=== Information shown ===

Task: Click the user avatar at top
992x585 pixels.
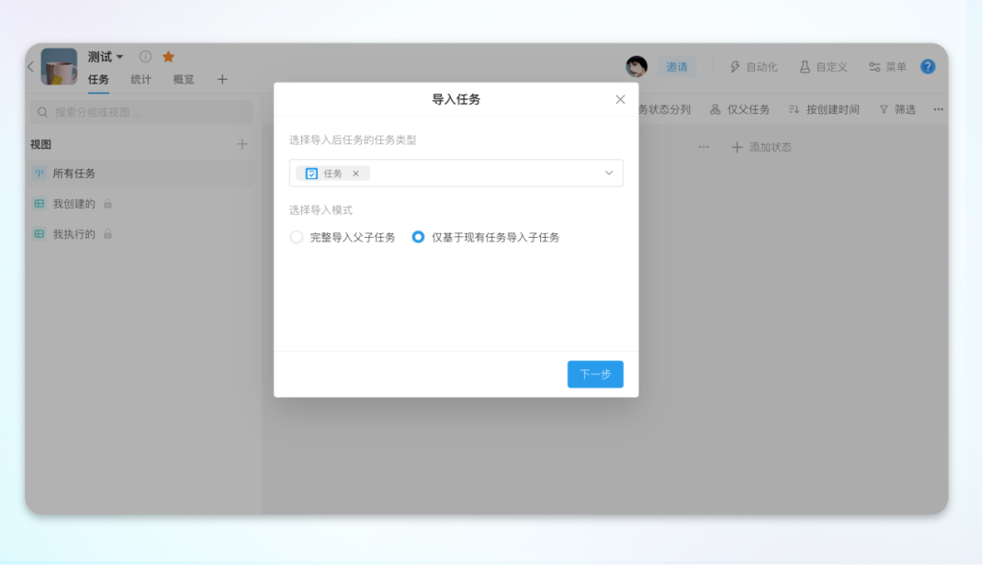Action: coord(637,67)
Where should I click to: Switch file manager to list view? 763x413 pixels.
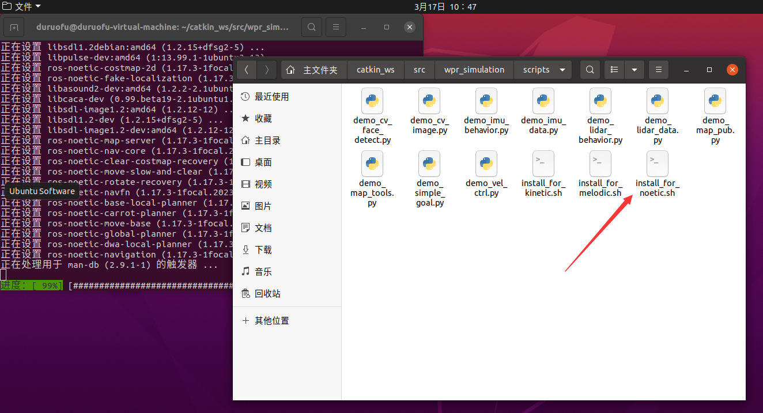click(x=614, y=70)
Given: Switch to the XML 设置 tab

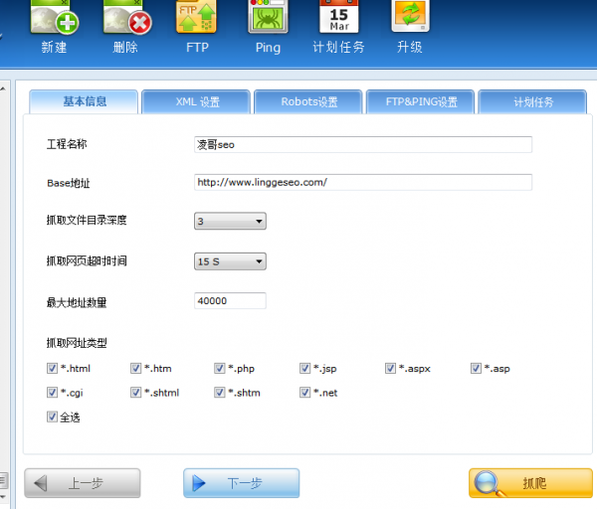Looking at the screenshot, I should click(x=196, y=101).
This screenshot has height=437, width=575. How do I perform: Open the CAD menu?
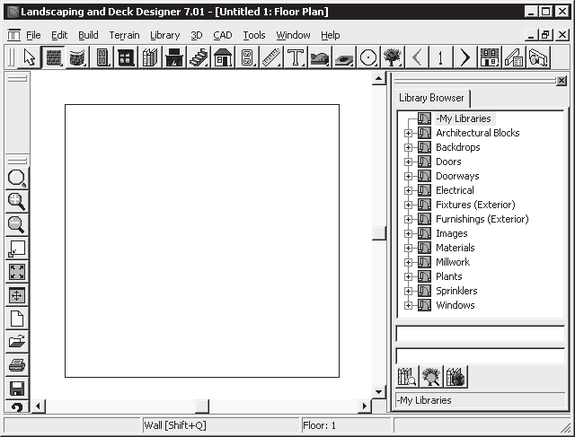222,35
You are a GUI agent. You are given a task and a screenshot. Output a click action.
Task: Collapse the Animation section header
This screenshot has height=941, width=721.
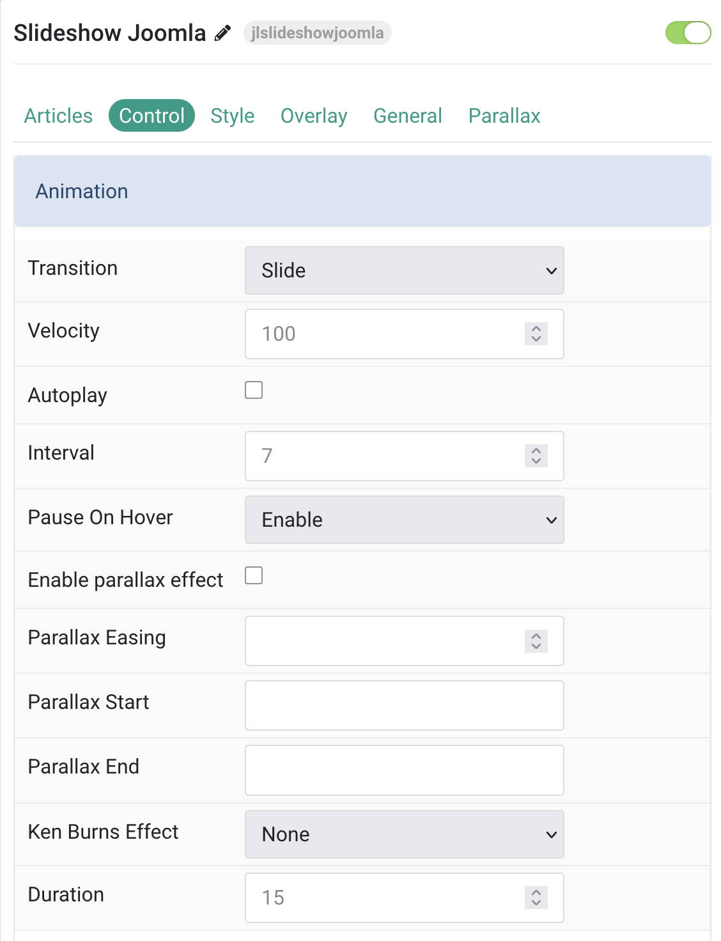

===

Task prompt = Print every entry exactly. Pictures are not part of the copy.

Solved exercise =
Task: Click the user avatar at top
992x585 pixels.
Action: coord(637,67)
Where should I click to: Switch file manager to list view? 763x413 pixels.
click(x=614, y=70)
Given: Switch to the XML 设置 tab

Looking at the screenshot, I should click(x=196, y=101).
This screenshot has height=437, width=575. How do I perform: Open the CAD menu?
222,35
You are a GUI agent. You are given a task and a screenshot. Output a click action.
Task: Collapse the Animation section header
This screenshot has height=941, width=721.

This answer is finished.